### WHAT NEEDS TO BE DONE
Every line from the one containing "Task: Remove Satellite.pdf using the X icon" to the one containing "This screenshot has height=868, width=1388." in the records below, both included, must be set down exactly, and no other line.

════════════════

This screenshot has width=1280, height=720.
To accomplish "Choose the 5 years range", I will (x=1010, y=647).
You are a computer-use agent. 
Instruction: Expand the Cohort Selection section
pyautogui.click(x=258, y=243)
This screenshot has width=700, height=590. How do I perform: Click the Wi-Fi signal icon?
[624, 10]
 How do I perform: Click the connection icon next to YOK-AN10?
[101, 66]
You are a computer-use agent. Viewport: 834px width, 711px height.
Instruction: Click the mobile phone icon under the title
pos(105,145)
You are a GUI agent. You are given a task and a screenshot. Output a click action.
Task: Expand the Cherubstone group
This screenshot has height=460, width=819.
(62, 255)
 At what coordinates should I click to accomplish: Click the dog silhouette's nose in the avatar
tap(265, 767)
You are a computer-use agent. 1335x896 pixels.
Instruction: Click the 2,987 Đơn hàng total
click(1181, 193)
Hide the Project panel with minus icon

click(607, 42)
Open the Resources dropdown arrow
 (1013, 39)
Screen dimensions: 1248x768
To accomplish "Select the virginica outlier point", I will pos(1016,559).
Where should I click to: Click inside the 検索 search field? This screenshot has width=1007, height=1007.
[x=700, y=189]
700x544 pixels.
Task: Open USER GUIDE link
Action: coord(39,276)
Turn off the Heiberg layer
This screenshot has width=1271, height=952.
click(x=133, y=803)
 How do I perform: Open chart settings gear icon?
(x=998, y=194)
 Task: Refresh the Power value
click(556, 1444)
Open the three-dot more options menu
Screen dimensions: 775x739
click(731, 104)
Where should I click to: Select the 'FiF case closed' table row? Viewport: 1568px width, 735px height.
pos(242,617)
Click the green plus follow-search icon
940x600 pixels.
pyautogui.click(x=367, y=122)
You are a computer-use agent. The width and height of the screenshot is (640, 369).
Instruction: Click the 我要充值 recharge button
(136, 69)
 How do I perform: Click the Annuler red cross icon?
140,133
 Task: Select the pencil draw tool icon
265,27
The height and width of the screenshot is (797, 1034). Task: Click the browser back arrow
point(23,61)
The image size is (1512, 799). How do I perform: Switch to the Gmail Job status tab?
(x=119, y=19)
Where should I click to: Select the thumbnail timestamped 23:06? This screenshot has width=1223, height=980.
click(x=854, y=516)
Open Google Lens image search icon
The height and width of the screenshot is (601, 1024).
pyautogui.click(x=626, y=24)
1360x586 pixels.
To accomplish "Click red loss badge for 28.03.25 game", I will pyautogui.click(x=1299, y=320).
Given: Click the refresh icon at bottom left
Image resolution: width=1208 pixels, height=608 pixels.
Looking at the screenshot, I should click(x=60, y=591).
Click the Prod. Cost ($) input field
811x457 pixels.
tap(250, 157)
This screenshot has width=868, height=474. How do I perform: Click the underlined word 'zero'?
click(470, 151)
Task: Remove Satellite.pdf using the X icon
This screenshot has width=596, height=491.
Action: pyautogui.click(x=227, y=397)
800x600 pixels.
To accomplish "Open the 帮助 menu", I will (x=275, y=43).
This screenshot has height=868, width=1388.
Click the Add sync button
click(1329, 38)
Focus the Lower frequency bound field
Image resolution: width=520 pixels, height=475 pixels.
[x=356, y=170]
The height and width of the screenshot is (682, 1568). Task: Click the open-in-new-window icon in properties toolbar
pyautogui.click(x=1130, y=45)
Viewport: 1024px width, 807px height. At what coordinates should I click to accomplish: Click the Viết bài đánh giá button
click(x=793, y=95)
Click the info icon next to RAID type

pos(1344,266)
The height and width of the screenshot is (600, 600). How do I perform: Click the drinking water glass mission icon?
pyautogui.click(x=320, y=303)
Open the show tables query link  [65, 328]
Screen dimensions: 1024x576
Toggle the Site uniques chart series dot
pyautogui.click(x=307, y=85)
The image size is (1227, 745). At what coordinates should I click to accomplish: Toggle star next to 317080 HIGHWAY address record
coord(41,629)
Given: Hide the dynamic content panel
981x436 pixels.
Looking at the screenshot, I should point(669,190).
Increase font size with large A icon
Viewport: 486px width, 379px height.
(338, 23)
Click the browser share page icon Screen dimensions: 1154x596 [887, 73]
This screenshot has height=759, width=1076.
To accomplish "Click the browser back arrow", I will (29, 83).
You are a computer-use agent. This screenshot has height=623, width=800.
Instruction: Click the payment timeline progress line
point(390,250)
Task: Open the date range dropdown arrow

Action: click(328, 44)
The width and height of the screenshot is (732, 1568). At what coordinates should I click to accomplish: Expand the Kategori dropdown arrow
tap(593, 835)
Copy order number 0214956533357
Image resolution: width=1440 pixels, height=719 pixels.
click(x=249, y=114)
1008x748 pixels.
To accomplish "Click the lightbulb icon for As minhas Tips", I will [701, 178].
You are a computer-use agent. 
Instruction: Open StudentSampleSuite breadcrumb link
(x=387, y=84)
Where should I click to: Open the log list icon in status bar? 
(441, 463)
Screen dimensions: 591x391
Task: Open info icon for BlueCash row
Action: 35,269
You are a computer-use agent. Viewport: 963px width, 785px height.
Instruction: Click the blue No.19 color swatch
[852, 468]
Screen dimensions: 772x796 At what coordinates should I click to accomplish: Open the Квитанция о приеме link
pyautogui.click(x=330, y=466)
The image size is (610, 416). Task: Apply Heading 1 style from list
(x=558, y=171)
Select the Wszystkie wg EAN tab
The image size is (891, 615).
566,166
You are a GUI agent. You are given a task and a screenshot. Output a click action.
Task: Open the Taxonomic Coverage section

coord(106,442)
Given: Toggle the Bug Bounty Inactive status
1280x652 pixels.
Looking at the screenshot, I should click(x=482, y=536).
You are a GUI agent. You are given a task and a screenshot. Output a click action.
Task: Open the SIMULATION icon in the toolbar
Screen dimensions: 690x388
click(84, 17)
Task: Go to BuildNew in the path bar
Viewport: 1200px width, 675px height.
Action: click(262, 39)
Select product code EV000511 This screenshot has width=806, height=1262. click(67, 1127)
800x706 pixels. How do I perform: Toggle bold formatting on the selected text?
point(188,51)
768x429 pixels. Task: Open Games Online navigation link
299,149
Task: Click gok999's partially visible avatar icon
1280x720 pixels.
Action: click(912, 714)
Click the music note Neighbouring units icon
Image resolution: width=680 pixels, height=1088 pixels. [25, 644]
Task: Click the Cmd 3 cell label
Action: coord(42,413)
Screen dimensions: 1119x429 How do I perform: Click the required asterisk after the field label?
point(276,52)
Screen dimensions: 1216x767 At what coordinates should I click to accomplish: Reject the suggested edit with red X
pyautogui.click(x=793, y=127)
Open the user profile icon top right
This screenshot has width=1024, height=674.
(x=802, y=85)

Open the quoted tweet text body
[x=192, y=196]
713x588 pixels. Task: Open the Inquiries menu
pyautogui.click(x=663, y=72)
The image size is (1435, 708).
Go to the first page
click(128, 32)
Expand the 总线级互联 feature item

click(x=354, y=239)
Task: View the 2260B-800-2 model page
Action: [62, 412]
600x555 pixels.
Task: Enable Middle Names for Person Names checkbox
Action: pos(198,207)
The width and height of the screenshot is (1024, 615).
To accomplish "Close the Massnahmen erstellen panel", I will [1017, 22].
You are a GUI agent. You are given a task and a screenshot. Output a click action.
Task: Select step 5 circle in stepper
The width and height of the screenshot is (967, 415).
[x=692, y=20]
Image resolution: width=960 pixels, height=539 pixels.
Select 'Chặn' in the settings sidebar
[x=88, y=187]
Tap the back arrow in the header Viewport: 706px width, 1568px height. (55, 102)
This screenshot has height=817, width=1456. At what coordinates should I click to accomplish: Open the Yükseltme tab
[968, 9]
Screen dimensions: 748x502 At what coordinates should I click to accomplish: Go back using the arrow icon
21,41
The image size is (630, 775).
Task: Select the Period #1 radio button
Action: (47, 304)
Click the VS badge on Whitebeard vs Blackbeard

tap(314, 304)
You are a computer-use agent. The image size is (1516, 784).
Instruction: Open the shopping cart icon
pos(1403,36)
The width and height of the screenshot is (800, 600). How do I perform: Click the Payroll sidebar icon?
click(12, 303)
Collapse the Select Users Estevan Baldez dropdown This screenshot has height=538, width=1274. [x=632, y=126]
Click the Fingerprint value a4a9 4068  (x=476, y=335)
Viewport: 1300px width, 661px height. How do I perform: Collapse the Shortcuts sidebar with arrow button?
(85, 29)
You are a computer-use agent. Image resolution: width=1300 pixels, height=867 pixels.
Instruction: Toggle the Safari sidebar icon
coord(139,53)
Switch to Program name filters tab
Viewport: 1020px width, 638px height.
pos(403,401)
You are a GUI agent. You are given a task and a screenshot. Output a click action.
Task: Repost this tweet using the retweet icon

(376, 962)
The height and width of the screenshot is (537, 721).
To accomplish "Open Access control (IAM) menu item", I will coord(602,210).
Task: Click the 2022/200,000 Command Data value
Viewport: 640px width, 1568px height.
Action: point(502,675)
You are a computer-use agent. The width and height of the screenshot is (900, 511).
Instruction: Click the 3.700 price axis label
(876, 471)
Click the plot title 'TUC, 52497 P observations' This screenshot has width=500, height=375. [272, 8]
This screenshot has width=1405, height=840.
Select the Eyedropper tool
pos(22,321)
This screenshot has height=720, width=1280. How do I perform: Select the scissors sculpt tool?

════════════════

### SOLUTION TO THIS EXERCISE
Task: Remove Satellite.pdf using the X icon
This screenshot has width=596, height=491.
Action: pyautogui.click(x=227, y=397)
800x600 pixels.
To accomplish "Open the 帮助 menu", I will (x=275, y=43).
This screenshot has height=868, width=1388.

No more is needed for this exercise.